Managing Stress And Anxiety In Groups And Teams


Almost all businesses use teams as part of their workforce. Compared to individuals, teams can potentially do more than just the aggregate work of its members. Through synergy, teams have the advantage when it comes to problem-solving and coming up with creative ideas. However, teams are increasingly being put under pressure by our hectic modern lifestyle. More than ever, stress and anxiety are creeping into workforces and wreaking havoc.

Around 53 percent of the international workforce reports being closer to burnout now than five years ago. Left unabated, stress and anxiety will lead to lower job satisfaction, higher turnover rates, and poorer performance. Hence, team leaders must learn how to properly manage their teams so that team members can minimize stress and to focus on their work.

How Stressors Can Impact Teams

A certain level of stress is inherent in work. Many necessary elements of work can cause significant stress, including the following:

  • mistakes during a task
  • heavy workload
  • conflicts
  • emergencies
  • presentations

In small amounts, stress is beneficial. It stimulates action and helps push people towards reaching their deadlines. Stress can galvanize teams into action, giving them an extra push to reach for their goals.

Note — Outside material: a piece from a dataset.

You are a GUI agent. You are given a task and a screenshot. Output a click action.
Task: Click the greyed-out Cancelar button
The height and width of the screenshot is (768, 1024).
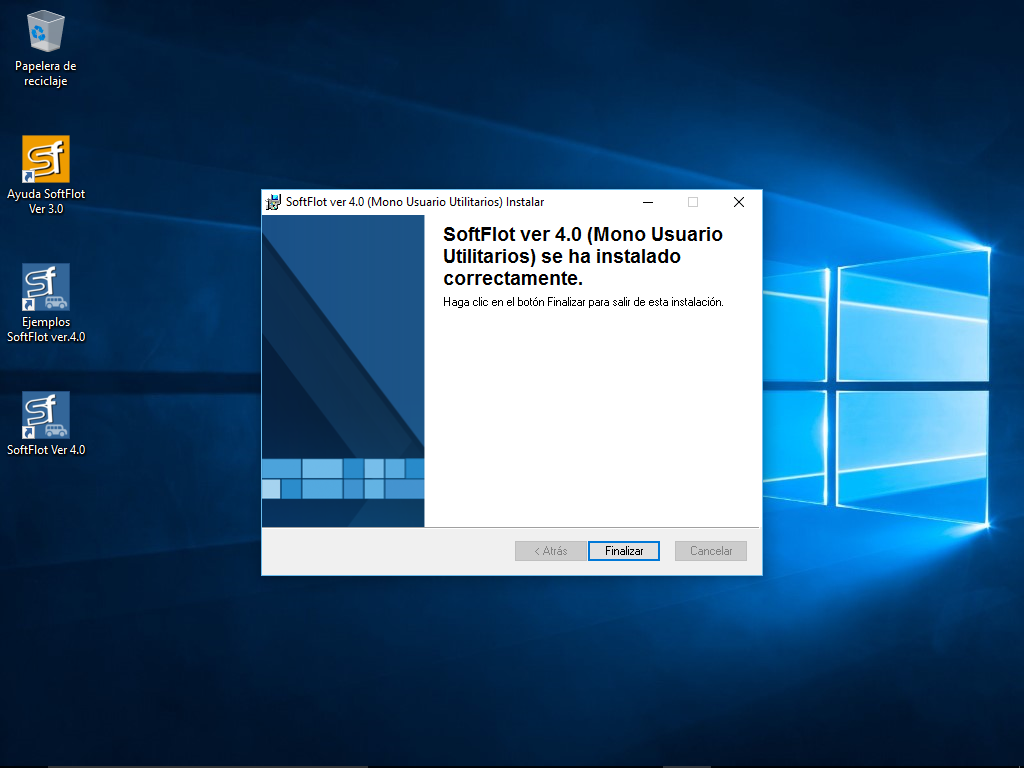(x=711, y=551)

However, stress can also be harmful to people if left unabated. When under stress, the brain shuts off some higher-thinking functions, making it harder to make objective decisions. Teams under stress may fail to use evidence properly and take mental shortcuts during analysis. Overall, stressed teams may make poorer decisions, or they might even be unable to come up with a unified decision in time.

Stress also reduces the ability to manage conflict. When problems arise, stressed teams are more likely to generate resentment and to resort to personal attacks. Communication can break down. Increased levels of conflict can destroy team unity and make it harder to coordinate with each other, further reducing performance.

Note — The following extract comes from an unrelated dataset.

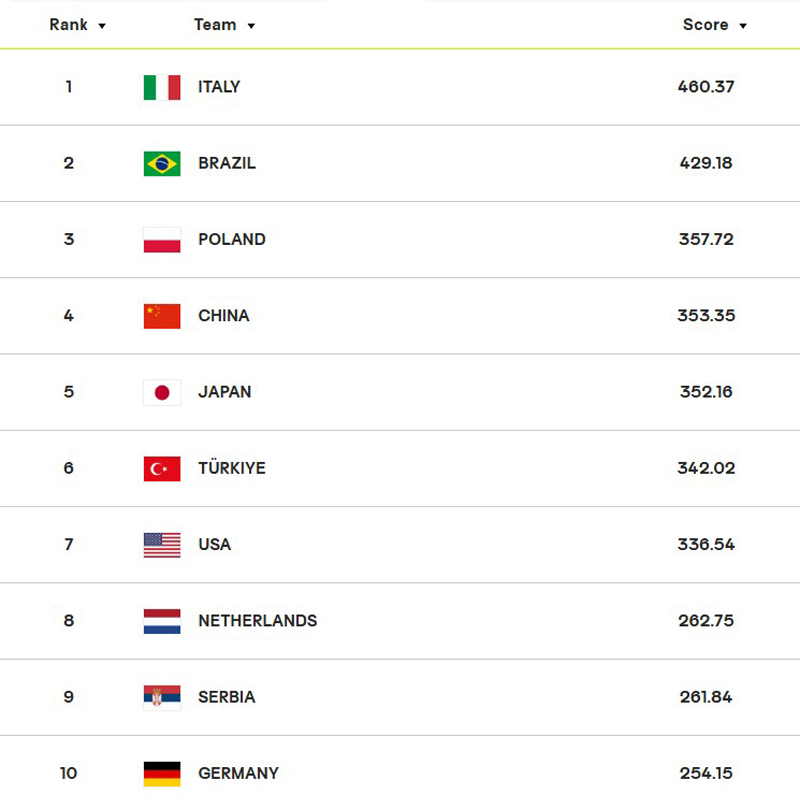Click the TÜRKIYE team name
800x809 pixels.
click(232, 467)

Finally, stress has several physiological effects. Chronic anxiety can put a strain on the cardiovascular system, making employees more prone to heart disease and high blood pressure. Mental health also takes a hit, as anxiety can increase the risk of depression and other psychological disorders. All in all, stressed teams lead to sicker employees.


Anti-Anxiety Habits

Fortunately, there are a variety of approaches to dealing with stress as individuals. Team leaders must encourage these practices so that their team members can cope with stress and anxiety.

Rest is one powerful antidote against stress. It might seem counterproductive, but taking short breaks can lead to better performance than letting people work continuously. Team leaders should actively encourage members to take some time to drink water or to chat with workmates. However, team leaders should also make sure that members are not slacking off and that they return to work in full force after taking breaks.

Another useful habit is exercise, which counters many of the harmful effects of stress on health. It also increases blood circulation to organs such as the brain, leading to better decision making. It boosts energy levels and can lift moods. Leaders can promote activity by encouraging members to take short walks during their breaks. Some teams even have members take planks daily before they start work!


Good Leadership Practices

Team leadership also plays a role when it comes to promoting or preventing stress and anxiety. Leaders should be aware that their actions can determine how well their team responds to stress.

For instance, the “tough love” philosophy that encourages a hardline approach to leadership may only add to the stress experienced by the team. Instead, leaders should consider a leadership approach that banks more on empathy and understanding. When people feel they are understood, they feel a sense of social connection with the team. This social support system is something that they can count on for support during difficult times.

A common misconception is that stress management is something people cannot learn. In reality, training in proper stress management techniques can empower teams to cope with stress in healthy ways. These training sessions also tend to promote cooperation among team members, leading to stronger team identity. Leaders should consider holding workshops and training on stress management for their members.

Finally, leaders should respect boundaries. Sending emails early in the morning and requiring an immediate reply is a guaranteed way to make employees feel stressed. Despite the prevalence of communication technology, leaders should recognize that employees need to disconnect from the workplace from time to time. Leaders should encourage employees to develop their life outside of work.

With mutual respect and understanding for their members, leaders can form teams that stand firm against stress and anxiety.